Unlike the variants previously mentioned, a phase I/ II trial has recently been completed to assess the safety profile of Ad5-Delta24RGD. For the first time, it has been shown that this virus can cause complete remission in patients with no evidence of relapse more than three years after the disease. However, one must note that complete oncolysis was only seen in three patients and as the trial has been published quite recently, there has been little time to evidence any side effects or relapses34.
Adenovirus - P53 pathway
P53 is a tumour suppressor gene that acts to inhibit cell cycle progression and cause apoptosis in order to prevent tumour formation35. Not only is p53 mutated in a vast array of cancers but also in more than a third of astrocytomas36,37. By upregulating p21, p53 inhibits cyclin-dependent kinases to retard progression of the cell cycle. A secondary effect includes the transcriptional activation of Bax which leads to apoptosis38. Thus, it makes sense that a transfer of p53 to p53-null cells results in apoptosis and indeed this has been shown39.
Adenoviruses express the E1B-55K protein which binds to p53 in an attempt to stop apoptosis and allow the production of viral progeny40. Also they produce the E1B-19K protein to regulate free Bak and Bax proteins in a further attempt to reduce mitochondrial-dependent apoptosis41.
ONYX-015 is the earliest example of a genetically engineered adenovirus and has a deletion in the E1B-55K gene. As a result, in normal cells ONYX-015 is unable to replicate but in cancerous cells where p53 is already mutated, the adenovirus is able to produce progeny. In this way, ONYX-015 is a conditionally replicative adenovirus42-44. However, this has been contested with recent studies that suggest ONYX-015 works by defecting the export of mRNA from the nucleus45,46. Phase I trials have shown that this virus has a good safety profile when injected into resected tumours47. A team in China have also completed a phase III trial of the virus with enough success to warrant FDA approval for its use in patients with head and neck cancer albeit in combination with chemotherapy48. Despite this, there has been much criticism of ONYX-015. Studies have found that many gliomas express functional p53 and may contain a small population of p21-expressing tumour cells rendering the virus ineffective38.
Moreover, as E1B-55K is also involved in the translocation of nuclear viral mRNA to ribosomes and ONYX-015 is E1B-55K-null, the replicative potential is attenuated and indeed viral transduction in glioma models has not shown any substantial amount of oncolytic activity47,49. Likewise, progression was shown no more than two months after treatment on average in addition to the fact that only a third of the patients treated with the maximum dose were alive after 19 months. Thus, although ONYX-015 is safe, its therapeutic efficacy is questionable47. As such, one of the biggest hurdles in virotherapy is maintaining a fine balance between oncolytic potential and tumour selectivity.

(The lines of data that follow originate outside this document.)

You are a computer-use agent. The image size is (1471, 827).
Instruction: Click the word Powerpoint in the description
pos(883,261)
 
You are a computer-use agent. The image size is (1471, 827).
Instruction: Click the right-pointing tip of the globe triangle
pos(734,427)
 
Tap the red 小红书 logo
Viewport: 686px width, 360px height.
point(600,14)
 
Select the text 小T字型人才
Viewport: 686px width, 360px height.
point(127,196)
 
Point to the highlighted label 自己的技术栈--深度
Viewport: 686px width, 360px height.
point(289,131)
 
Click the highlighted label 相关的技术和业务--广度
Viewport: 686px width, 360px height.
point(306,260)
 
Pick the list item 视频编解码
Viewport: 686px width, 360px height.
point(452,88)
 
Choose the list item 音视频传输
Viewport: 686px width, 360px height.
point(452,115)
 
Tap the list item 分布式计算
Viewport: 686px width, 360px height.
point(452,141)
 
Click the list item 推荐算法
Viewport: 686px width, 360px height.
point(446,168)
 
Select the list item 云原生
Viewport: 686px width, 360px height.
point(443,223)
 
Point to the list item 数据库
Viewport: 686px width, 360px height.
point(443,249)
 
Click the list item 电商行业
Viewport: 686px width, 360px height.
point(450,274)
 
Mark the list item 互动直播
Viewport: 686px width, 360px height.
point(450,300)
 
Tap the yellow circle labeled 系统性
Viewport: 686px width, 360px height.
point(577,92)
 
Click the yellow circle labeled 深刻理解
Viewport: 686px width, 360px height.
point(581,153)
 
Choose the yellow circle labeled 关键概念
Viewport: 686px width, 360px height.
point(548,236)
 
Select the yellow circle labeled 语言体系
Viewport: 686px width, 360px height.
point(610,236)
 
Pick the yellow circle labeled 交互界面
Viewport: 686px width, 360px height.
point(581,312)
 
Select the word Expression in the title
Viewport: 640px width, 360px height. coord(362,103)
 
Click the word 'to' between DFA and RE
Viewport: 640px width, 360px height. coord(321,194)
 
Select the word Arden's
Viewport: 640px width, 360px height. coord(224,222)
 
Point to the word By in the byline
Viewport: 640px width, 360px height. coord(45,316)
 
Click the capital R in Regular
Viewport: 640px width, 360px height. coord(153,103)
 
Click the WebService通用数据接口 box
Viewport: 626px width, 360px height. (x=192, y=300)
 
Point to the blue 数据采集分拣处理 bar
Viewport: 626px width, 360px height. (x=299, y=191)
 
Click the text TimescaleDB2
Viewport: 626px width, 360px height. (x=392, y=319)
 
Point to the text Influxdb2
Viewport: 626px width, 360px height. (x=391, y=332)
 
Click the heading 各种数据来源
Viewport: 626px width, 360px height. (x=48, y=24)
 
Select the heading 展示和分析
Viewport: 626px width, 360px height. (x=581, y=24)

Herpes Simplex Virus (HSV-1) - Concept and Rationale HSV-1 is a neurotropic virus i.e. it preferentially infects the nervous system hence why it is favoured by current research for glioma (Fig.3)50-52. It has a relatively large genome which does not integrate with that of the hosts53-56. As a result, it can be modified to carry a large number of transgenes and exhibit latency without causing any insertional mutagenesis that may affect the cell unpredictably. Likewise, the genes associated with its neurovirulence are nonessential and can thus be modified without affecting the virus' survival57. The virus is inherently cytolytic and in case therapy goes awry, antiherpetic drugs such as gancyclovir can be used as a failsafe58. One caveat is that in the general population, a high rate of immunity already exists which may cause difficulties with regards to viral proliferation, although its habitation of a nuclear episomal state may avoid provoking an immune response altogether59,60.

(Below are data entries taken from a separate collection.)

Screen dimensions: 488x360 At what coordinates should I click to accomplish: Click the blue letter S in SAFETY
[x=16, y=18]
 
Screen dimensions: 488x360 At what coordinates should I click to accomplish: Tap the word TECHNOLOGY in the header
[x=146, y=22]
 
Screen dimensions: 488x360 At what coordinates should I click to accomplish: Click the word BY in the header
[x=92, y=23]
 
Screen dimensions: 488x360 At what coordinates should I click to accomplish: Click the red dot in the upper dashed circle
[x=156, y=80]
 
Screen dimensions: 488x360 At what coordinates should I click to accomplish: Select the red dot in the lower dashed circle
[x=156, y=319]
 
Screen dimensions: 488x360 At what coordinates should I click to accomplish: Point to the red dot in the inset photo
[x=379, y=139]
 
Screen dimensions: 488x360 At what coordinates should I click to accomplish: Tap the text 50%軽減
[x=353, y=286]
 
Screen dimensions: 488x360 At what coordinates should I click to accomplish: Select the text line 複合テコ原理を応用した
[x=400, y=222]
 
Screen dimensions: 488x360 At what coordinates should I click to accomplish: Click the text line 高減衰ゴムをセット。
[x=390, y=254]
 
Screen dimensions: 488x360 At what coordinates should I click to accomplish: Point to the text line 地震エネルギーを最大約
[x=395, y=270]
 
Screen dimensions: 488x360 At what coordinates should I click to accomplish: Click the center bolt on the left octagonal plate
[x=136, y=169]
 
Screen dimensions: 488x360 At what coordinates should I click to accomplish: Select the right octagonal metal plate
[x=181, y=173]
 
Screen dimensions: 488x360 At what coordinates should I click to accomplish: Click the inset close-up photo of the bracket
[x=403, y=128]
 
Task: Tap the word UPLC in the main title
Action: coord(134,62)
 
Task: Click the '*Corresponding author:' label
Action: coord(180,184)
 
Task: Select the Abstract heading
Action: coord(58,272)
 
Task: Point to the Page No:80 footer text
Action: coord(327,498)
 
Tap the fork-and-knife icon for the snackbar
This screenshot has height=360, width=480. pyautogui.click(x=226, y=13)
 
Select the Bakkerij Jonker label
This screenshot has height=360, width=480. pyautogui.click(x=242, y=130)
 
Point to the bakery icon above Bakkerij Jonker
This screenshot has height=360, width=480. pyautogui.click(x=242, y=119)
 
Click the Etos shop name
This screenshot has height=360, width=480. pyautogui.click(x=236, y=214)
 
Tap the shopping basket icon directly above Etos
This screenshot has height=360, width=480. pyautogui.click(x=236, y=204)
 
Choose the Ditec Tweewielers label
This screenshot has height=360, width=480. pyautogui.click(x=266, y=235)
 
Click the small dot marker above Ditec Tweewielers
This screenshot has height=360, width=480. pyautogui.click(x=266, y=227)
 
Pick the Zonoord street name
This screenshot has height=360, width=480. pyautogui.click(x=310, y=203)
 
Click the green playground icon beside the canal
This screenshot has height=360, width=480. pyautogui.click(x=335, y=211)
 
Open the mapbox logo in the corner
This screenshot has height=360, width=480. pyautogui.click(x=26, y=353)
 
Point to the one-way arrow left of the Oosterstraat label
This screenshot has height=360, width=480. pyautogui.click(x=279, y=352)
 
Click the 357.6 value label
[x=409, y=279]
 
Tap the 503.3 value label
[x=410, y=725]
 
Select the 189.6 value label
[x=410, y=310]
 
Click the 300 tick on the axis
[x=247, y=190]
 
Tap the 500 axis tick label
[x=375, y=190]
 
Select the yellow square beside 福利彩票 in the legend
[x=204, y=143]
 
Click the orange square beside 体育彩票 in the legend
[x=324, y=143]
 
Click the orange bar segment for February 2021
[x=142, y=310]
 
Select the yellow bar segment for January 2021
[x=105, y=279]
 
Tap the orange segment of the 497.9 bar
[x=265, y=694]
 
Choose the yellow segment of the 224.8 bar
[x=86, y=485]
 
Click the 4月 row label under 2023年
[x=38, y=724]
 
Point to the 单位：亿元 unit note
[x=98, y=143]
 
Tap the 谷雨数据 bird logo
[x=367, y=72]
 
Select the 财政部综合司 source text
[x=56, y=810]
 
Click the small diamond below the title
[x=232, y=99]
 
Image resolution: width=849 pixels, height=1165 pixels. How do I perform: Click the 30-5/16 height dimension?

The first modified replicative-competent herpes virus was a mutant with a deletion in the tk gene and was called dlsptk. Briefly, for herpes virus to replicate, it requires the presence of thymidine kinase.
This allows the phosphorylation of deoxythymidine - a precursor for deoxythymidine triphosphate which is used in DNA synthesis. In normal cells there are two types, TK1 and TK2, with the former only being present during cellular division (as more substrate is needed)61. HSV-1 codes for its own thymidine kinase allowing it to replicate in both dividing and non-dividing cells, however dlsptk is tk-null. As a result, it must rely on the cells inherent thymidine kinase activity, and as only replicating cells have both TK1 and TK2, only replicating cells are sufficiently suitable for HSV-1 replication. As a result, HSV-1 cells only replicate in dividing cells such as tumour cells in the nervous system62. In vivo studies proved that dlsptk was a potent oncolytic vector, however the deletion in the tk gene also meant the mutant was resistant to antiviral treatment. This, in combination with noxious effects at high titres eventually led to the dismissal of dlsptk62,63.
Nevertheless, this example proved as a proof of concept that HSV-1 could indeed affect gliomas vigorously.
Herpes Simplex Virus 1 - PKR Pathway
Unlike adenovirus, a single gene deletion in HSV-1 does not render the virus innocuous to non-dividing cells64,65. Thus, to prevent herpes relapsing to its wildtype form, HSV-1 is often modified to have a double knockout. Viruses with such mutations are often referred to as 2nd generation oncolytic viruses with the first variant termed G20760,66. G207 has paired deletions in both of its 34.5 genes which regulate the neurovirulence of HSV-1 and overcome host cell defence. Usually when HSV-1 infects a cell, RNA-dependent protein kinase R (PKR) leads to an antiviral response that induces protein synthesis shutoff. This is carried out by the phosphorylation of eukaryotic initiating factor 2-alpha (eIF-2a) by PKR and culminates in the cessation of virus replication. The 34.5 genes code for infected cell protein 34.5 (ICP34.5) which blocks PKR mediated protein synthesis shutoff and therefore allows HSV-1 to continue replicating67.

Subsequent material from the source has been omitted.